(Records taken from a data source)
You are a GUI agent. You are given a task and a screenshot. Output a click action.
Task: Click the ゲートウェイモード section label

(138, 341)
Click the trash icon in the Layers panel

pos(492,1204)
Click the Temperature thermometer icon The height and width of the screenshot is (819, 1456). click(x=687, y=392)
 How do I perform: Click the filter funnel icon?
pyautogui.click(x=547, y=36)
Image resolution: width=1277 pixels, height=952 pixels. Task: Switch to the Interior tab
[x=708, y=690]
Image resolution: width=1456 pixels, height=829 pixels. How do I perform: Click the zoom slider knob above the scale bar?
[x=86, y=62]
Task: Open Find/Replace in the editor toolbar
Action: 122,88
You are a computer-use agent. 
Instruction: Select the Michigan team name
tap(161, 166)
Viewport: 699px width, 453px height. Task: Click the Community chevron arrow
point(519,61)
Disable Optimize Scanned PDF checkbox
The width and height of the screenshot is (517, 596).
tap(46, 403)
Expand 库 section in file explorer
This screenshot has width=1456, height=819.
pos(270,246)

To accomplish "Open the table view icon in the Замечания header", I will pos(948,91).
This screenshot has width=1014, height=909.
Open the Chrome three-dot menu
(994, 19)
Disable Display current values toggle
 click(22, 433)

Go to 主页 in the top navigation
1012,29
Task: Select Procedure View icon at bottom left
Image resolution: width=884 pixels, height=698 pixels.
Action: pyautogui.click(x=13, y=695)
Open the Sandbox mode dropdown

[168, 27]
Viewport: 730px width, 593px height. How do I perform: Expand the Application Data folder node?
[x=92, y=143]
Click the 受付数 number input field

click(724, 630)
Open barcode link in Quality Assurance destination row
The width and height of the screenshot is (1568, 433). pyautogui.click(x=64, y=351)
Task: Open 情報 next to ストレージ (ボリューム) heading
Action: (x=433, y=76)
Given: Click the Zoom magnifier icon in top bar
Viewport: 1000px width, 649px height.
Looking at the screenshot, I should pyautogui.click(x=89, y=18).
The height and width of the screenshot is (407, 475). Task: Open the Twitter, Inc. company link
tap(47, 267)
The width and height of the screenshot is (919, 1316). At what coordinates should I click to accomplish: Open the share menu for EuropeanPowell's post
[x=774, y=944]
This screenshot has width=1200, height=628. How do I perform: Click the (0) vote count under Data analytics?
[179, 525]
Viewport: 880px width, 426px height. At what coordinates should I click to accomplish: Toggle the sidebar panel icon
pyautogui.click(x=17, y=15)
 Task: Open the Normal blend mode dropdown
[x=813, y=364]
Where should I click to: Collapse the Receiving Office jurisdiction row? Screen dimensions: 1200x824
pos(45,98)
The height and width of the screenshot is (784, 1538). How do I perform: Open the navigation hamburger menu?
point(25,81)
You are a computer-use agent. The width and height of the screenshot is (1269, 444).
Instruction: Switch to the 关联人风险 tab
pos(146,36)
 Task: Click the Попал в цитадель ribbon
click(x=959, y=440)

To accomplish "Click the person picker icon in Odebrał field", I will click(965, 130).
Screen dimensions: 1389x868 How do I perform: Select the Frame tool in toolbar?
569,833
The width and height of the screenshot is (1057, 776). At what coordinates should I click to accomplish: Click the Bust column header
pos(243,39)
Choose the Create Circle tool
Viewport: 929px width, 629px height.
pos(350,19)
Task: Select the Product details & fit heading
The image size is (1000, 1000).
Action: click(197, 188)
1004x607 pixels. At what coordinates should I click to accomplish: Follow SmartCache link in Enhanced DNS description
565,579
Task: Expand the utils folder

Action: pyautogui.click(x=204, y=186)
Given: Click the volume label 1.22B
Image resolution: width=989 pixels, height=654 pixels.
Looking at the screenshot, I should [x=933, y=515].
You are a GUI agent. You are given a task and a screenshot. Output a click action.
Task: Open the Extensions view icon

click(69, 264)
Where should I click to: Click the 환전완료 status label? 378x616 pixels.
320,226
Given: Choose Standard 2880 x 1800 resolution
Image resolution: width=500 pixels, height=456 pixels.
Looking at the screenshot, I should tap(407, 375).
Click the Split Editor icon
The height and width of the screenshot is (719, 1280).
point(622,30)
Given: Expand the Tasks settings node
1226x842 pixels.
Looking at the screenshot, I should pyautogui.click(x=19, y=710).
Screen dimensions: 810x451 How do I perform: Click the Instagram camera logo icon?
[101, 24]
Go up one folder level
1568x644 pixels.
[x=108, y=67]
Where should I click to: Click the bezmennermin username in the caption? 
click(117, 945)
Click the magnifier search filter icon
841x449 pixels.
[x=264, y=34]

### TASK REQUIREMENTS
Report each line above that contains the string "menu", copying every such line in full.

### RESULT FOR THIS TASK
Open the Chrome three-dot menu
The width and height of the screenshot is (919, 1316). At what coordinates should I click to accomplish: Open the share menu for EuropeanPowell's post
The height and width of the screenshot is (784, 1538). How do I perform: Open the navigation hamburger menu?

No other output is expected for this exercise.